Task goal = Copy the stretch from the line containing "How do I perform: Click the Nieuw button?" through the end of the material, changing "megaphone" to "bullhorn" and leaving everything else as it is.

Excerpted records =
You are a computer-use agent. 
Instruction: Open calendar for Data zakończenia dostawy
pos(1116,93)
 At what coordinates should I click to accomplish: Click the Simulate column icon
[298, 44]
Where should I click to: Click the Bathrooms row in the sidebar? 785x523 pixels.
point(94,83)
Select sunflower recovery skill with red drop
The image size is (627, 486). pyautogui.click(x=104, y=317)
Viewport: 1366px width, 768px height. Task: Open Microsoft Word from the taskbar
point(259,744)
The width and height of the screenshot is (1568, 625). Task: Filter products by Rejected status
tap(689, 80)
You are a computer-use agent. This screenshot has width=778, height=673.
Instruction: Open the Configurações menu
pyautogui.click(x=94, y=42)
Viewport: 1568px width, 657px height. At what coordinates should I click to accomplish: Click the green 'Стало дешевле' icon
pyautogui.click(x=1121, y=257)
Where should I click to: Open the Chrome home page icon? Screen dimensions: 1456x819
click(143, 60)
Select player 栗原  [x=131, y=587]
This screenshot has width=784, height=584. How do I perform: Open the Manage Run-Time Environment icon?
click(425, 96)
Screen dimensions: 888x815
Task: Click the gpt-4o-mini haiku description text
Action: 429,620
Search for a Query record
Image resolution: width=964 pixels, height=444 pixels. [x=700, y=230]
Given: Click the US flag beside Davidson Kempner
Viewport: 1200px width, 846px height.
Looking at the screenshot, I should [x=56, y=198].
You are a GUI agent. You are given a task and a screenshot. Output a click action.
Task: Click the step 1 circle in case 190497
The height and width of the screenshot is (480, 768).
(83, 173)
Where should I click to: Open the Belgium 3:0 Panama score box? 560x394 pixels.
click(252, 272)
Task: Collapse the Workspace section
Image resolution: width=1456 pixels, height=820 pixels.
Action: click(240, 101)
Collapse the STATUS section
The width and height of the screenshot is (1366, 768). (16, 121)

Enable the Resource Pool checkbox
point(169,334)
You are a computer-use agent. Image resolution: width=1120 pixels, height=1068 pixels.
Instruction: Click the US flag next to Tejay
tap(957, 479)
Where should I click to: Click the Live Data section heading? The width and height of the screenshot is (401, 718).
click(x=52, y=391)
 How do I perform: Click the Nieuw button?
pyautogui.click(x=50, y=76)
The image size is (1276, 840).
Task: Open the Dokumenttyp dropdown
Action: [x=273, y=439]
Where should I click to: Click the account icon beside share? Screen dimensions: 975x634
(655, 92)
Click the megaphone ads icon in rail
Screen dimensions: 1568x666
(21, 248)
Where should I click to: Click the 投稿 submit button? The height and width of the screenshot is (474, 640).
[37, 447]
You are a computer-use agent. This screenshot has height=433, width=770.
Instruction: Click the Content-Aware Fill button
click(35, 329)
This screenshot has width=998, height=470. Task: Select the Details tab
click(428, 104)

Result =
 How do I perform: Click the Nieuw button?
pyautogui.click(x=50, y=76)
The image size is (1276, 840).
Task: Open the Dokumenttyp dropdown
Action: [x=273, y=439]
Where should I click to: Click the account icon beside share? Screen dimensions: 975x634
(655, 92)
Click the bullhorn ads icon in rail
Screen dimensions: 1568x666
(21, 248)
Where should I click to: Click the 投稿 submit button? The height and width of the screenshot is (474, 640).
[37, 447]
You are a computer-use agent. This screenshot has height=433, width=770.
Instruction: Click the Content-Aware Fill button
click(35, 329)
This screenshot has width=998, height=470. Task: Select the Details tab
click(428, 104)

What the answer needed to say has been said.